In a joint statement issued from across the UK, British Sikh community leaders said: "Everyone has the right for peaceful protest, but the use of violence or threats against Indian High Commission staff and forcefully trying to remove Tiranga (Tricolour), the national flag of India, is not acceptable and we condemn these actions.
"Such actions cannot achieve anything apart from damaging UK & India ties and our community cohesion."
Jaswinder Kumar, President of the Sri Guru Ravidass Sabha Bedford, and Gurmail Singh, vice-president of the Ramgarhia Sikh Society Bedford were among those to issue similar condemnations.
British Sikh House of Lords peer, Lord Rami Ranger, said the Sikh community is in "shock and disbelief" at how a handful of the misguided bunch can tarnish an illustrious and patriotic community.

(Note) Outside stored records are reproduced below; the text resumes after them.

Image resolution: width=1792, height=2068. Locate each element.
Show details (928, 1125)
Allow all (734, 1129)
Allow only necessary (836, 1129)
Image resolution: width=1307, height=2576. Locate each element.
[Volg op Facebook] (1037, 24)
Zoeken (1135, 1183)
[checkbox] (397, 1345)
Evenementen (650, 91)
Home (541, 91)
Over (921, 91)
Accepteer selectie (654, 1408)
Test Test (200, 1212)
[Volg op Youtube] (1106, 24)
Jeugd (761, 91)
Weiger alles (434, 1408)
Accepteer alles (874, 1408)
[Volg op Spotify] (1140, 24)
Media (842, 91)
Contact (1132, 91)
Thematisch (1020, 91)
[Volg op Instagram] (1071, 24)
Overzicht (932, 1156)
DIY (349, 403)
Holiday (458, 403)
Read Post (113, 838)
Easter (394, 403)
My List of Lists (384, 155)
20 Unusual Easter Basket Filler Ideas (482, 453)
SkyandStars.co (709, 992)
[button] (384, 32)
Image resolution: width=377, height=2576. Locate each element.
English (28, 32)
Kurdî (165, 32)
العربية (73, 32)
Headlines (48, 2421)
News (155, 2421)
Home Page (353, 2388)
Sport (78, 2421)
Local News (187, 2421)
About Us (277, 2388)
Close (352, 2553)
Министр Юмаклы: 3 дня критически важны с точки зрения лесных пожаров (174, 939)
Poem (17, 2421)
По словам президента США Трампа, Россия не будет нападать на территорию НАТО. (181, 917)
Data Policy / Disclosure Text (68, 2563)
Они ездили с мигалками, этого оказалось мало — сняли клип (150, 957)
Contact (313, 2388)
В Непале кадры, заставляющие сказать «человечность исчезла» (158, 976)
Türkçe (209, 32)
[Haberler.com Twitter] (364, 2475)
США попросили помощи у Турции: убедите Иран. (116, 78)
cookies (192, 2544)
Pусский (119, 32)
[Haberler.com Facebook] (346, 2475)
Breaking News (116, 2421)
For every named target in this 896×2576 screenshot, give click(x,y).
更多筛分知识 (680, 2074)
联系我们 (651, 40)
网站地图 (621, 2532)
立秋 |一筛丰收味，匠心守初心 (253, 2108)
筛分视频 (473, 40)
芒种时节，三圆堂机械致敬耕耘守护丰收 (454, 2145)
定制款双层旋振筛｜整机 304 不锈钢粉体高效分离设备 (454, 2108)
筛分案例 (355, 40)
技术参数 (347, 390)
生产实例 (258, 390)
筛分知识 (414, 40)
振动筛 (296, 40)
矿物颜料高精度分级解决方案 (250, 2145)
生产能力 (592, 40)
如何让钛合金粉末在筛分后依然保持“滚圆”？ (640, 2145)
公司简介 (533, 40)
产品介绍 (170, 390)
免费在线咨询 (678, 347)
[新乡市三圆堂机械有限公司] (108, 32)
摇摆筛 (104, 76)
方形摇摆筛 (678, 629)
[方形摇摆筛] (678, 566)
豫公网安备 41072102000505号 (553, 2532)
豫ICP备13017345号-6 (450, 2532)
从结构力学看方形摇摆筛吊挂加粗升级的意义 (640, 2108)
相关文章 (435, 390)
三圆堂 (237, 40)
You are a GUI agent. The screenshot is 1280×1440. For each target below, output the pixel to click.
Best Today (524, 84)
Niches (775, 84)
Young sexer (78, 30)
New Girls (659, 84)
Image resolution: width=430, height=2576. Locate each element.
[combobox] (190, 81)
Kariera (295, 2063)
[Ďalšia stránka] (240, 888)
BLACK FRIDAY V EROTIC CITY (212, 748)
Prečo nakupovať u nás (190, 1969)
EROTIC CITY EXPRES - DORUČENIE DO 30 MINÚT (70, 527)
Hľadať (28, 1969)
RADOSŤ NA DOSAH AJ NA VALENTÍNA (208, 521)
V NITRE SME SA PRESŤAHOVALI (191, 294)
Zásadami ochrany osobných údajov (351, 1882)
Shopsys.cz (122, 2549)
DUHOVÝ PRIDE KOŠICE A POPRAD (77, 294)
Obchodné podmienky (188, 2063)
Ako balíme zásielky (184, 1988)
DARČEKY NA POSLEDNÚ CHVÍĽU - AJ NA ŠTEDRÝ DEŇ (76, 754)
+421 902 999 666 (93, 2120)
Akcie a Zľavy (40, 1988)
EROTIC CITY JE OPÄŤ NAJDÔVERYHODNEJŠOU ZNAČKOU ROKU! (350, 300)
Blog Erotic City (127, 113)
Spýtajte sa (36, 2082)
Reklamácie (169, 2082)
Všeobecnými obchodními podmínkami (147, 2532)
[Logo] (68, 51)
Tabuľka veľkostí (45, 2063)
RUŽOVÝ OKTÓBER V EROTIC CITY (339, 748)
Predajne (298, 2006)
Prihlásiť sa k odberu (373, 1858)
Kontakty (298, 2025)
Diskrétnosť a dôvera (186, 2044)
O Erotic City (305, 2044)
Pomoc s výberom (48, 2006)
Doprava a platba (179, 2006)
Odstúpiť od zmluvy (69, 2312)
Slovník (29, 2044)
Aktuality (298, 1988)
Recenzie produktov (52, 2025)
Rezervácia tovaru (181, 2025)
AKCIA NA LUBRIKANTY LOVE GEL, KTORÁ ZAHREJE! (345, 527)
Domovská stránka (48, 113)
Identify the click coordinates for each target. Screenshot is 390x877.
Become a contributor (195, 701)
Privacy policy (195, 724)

"They have also shown total disrespect to Sikh Gurus who paid the supreme sacrifice for their Mother India," he said.
The Indian National Students' Association (INSA) UK also expressed deep concern and condemned the incident as an "attack on our sovereignty and dignity, as this act of violence puts our diplomats and staff in danger".
"Distressing to see the High Commission of India (London) vandalised. The attempts to create division and tension here will not work. The British government should ensure that all diplomats, staff and missions are protected and secure," said the Labour Convention of Indian Organisations.
India, meanwhile, registered its strong protest with the British government over the safety of its diplomatic mission and questioned the lack of sufficient security at the premises.
Sunday's incident came after similar radical actions by Kahlistani supporters in Canada and Australia.
Last week, the Honorary Consulate of India in Australia's Brisbane city was forced to close down on Wednesday due to safety concerns after Khalistan supporters organised an unauthorised gathering and blocked the entry of the office, days after Australian Prime Minister Anthony Albanese assured India that his government will not tolerate "extreme actions."
Several Hindu temples in Melbourne were vandalised by Khalistan supporters in recent months.
India has repeatedly raised the issue with Australian authorities.
India has asked the Australian government to curb the anti-India activities of the Khalistani separatists and also attacks on the Hindu temples in the country.
Australian Prime Minister Albanese during his India visit assured his Indian counterpart Narendra Modi that Australia won't tolerate any extreme actions like attacks on religious places.
Canada has also seen a rise in anti-India activities recently by Khalistani supporters who have vandalised some Hindu temples.
Last September, the Ministry of External Affairs issued a statement condemning the rise of hate crimes against Indians and anti-India activities in Canada, expressing their concern with stern language.